Então, para não incorrer em riscos de equívocos, ou ainda em interpretações precipitadas, ou ainda infundadas e injustas, digo que na cidadela que compõe o micro espaço relativo ao centro do Recife, tudo continua igual. Alguém consegue andar pelas calçadas livres de quedas, escorregões, tropeções, esbarrões, agitação, solavancos, irritação e estresse? Isso sem falar da sujeita acumulada, do mau cheiro, da desorganização e da quantidade de água acumulada. E as instalações elétricas repletas de gambiarras, ganchos, gatos, jacarés, nós e noprós, que envergonham e escondem nossa arquitetura? E a quantidade de crianças e adolescentes, jovens, adultos e idosos que permanecem hospedados indignamente em nossas marquises, convivendo com cachorros, gatos e ratos? Alguma mudança? Os acidentes no transito diminuíram? Na semana passada uma viatura da polícia avançou o sinal e atropelou uma motoqueira bem embaixo de minha janela. Aliás, acidentes com motos já se tornaram programa obrigatório para quem tem janela voltada para a avenida. Estou até pensando em cancelar as assinaturas dos jornais. Para que ler, se posso ver ao vivo e em tempo real as tragédias cotidianas? Na minha rua a micro-cracolândia, com grande potencial de expansão, continua instalada. Crianças e adolescentes continuam sendo prostituídas em cada esquina. Ontem ocorreu um novo assalto, gerando corre-corre pelas ruas. Eu ainda continuo com medo de andar nas ruas durante as noites e madrugadas. Você não? Eu continuo pagando altos impostos em nome da segurança e da qualidade de vida prometida! E você?

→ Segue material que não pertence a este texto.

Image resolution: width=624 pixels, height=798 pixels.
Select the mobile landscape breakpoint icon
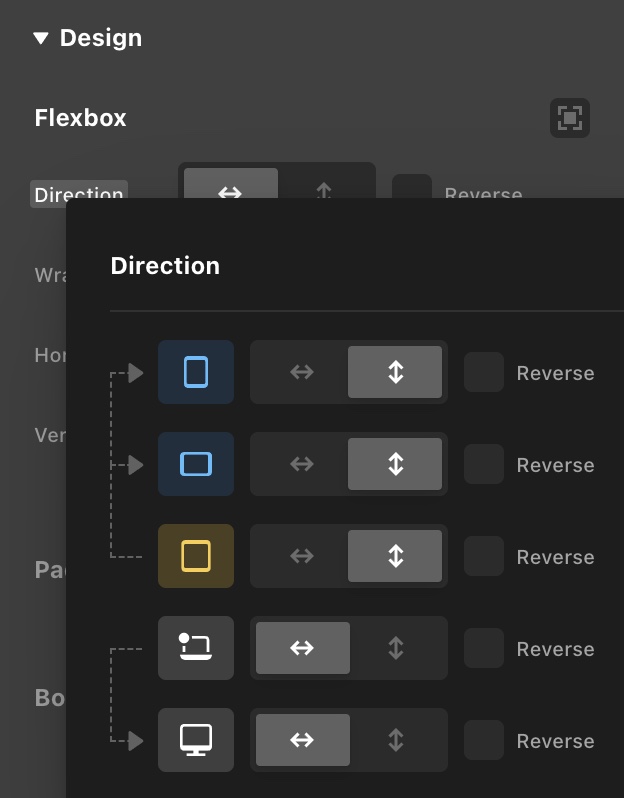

Chegamos a “agosto” e o Recife não mudou! Só nos resta saber se foi “a gosto” de Deus ou dos homens. Talvez seja hora de revisar o velho ditado popular onde se evidencia que: quem diz fazer mais e melhor, normalmente não faz. Até porque quem faz de verdade, efetiva a ação sem alardear. Por isso acredito que alardear saber fazer o que nunca se fez, torna-se apenas retórica de politiqueiro. E desses, sinceramente, eu já estou cheio! E você?